_TEXT SEGMENT_

◇ ◇ ◇ ◇ ◇ ◇ ◇

Step 30: Use the initial shapes on the left side as guides to draw the tiger's first hind leg. Simply darken the outer edges of the initial guides to create the shape of the leg. Add a few short lines at the bottom to separate the toes and a few more lines within the leg for extra detail.
Step 31: Use the short, angled line on the lower left side as a guide to draw the tiger's other hind leg. Draw the shape of the leg around the guide and add a couple of curved lines at the bottom for the toes.
Step 32: Use the J-shaped line on the left as a guide to draw the tiger's tail. Make the shape of the tail thicker as you follow the path of the initial guide.
Step 33: For a cleaner look, erase as much as you can of the initial guide lines. Don't worry about erasing all of the guides. It's okay to leave some behind. Re-draw any final sketch lines you may have accidentally erased.
Final Step: Hmm, something's missing... the stripes! Start by adding a few stripes under the eyes. To draw tiger stripes, first sketch a thin, curved shape that's pointy on both ends, then shade it in. The pattern above the eyes should consist of thick, short shapes. The stripes get longer the farther back they go. The face should be symmetrical, so whatever you draw on one side, try to duplicate its mirror image on the opposite side.

◇ ◇ ◇ ◇ ◇ ◇ ◇

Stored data

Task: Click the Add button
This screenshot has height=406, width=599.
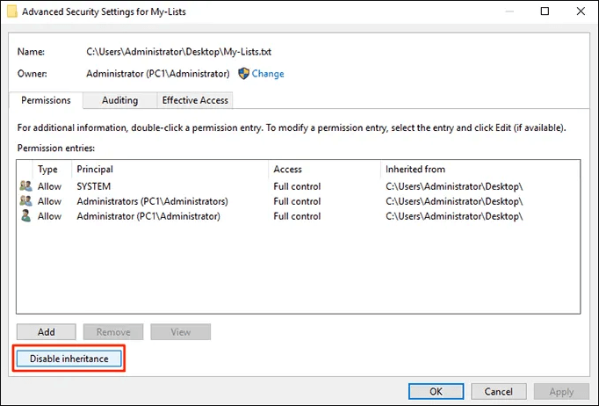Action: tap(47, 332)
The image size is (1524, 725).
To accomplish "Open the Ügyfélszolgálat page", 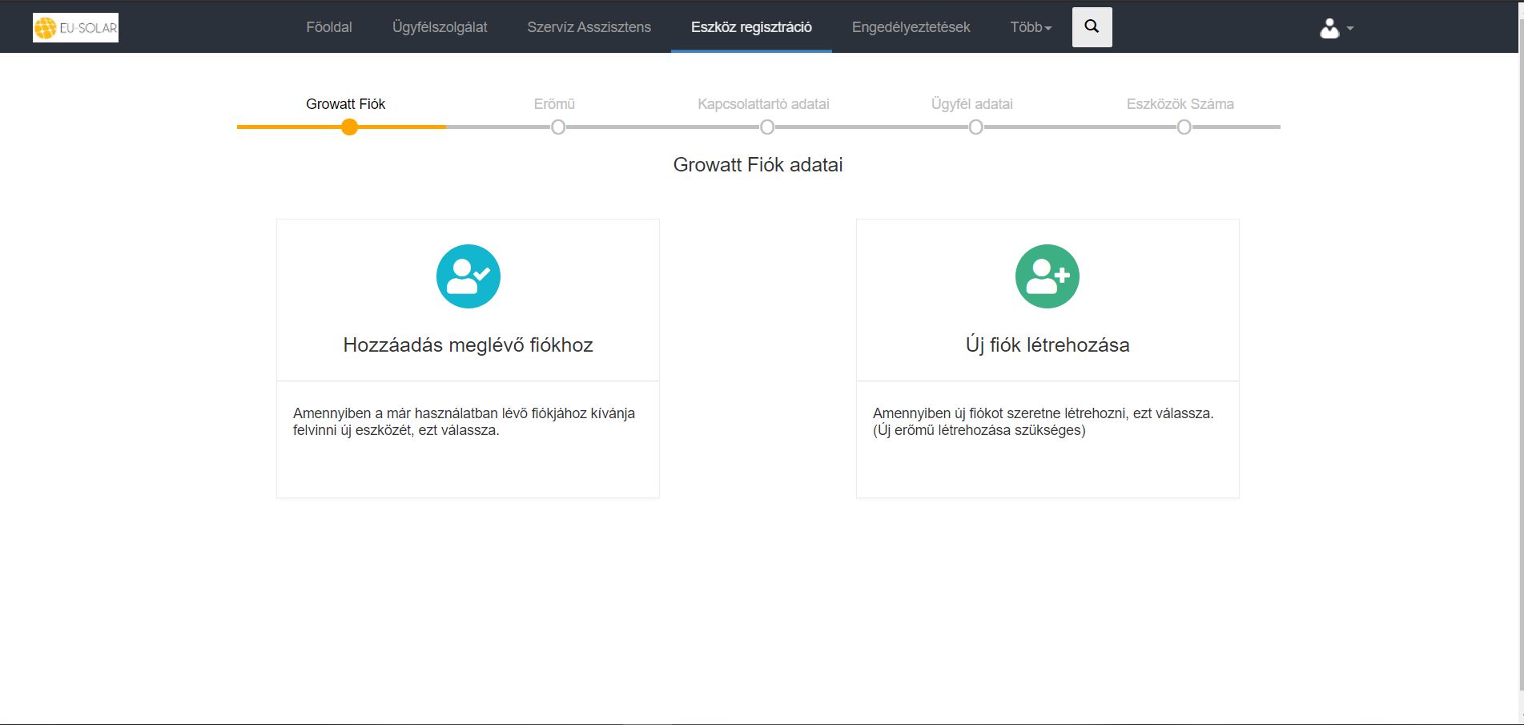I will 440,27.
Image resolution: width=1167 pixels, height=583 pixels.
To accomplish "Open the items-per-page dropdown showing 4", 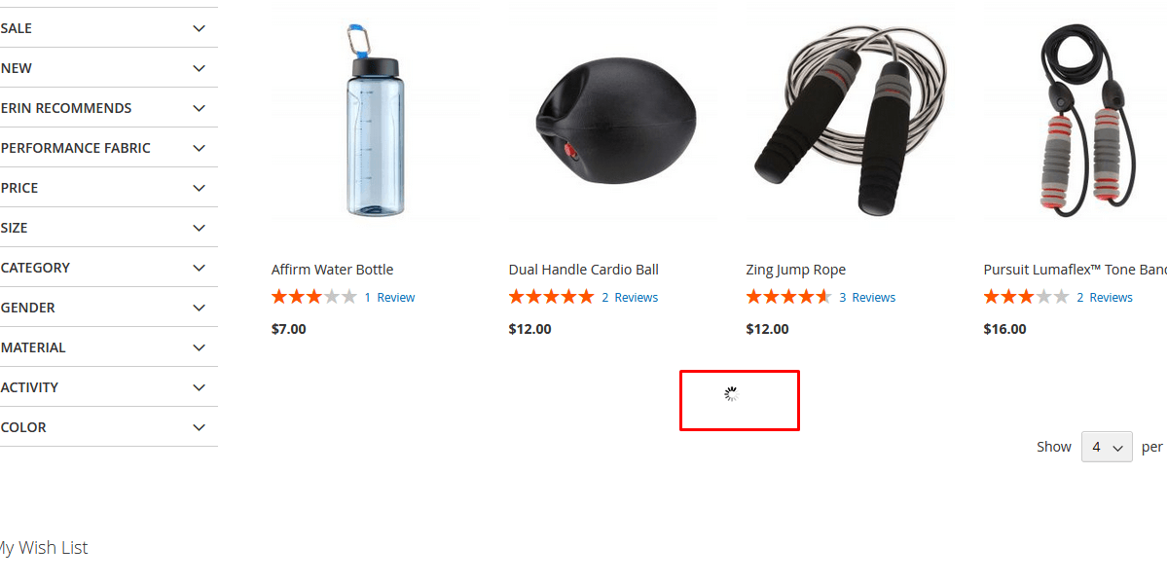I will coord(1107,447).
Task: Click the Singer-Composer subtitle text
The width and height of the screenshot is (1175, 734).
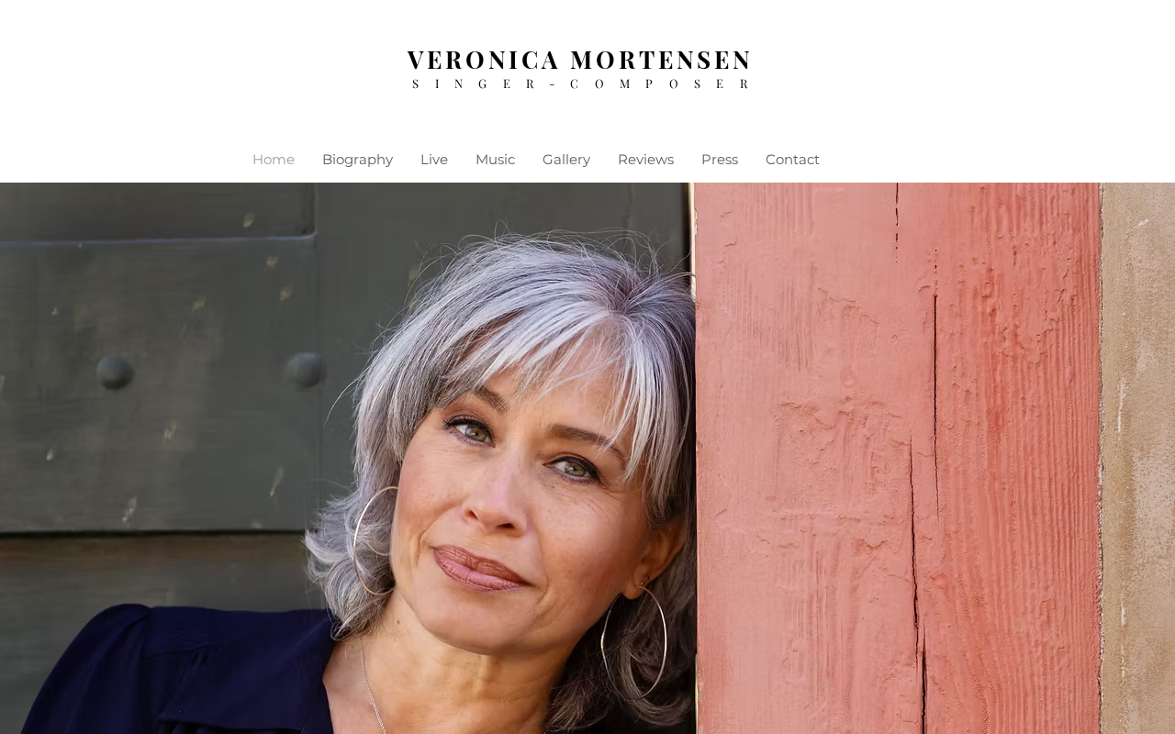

◇ ◇ ◇ ◇ ◇ ◇ ◇

_WORK ORDER A_
Return the portion of the tiger drawing steps between "Step 30: Use" and "for extra detail.", inclusive.
_WORK ORDER B_
According to the tiger drawing steps, what kind of shapes should make up the pattern above the eyes?
Rely only on the tiger drawing steps, not on the records.

_FINAL ANSWER A_
Step 30: Use the initial shapes on the left side as guides to draw the tiger's first hind leg. Simply darken the outer edges of the initial guides to create the shape of the leg. Add a few short lines at the bottom to separate the toes and a few more lines within the leg for extra detail.

_FINAL ANSWER B_
Thick, short shapes.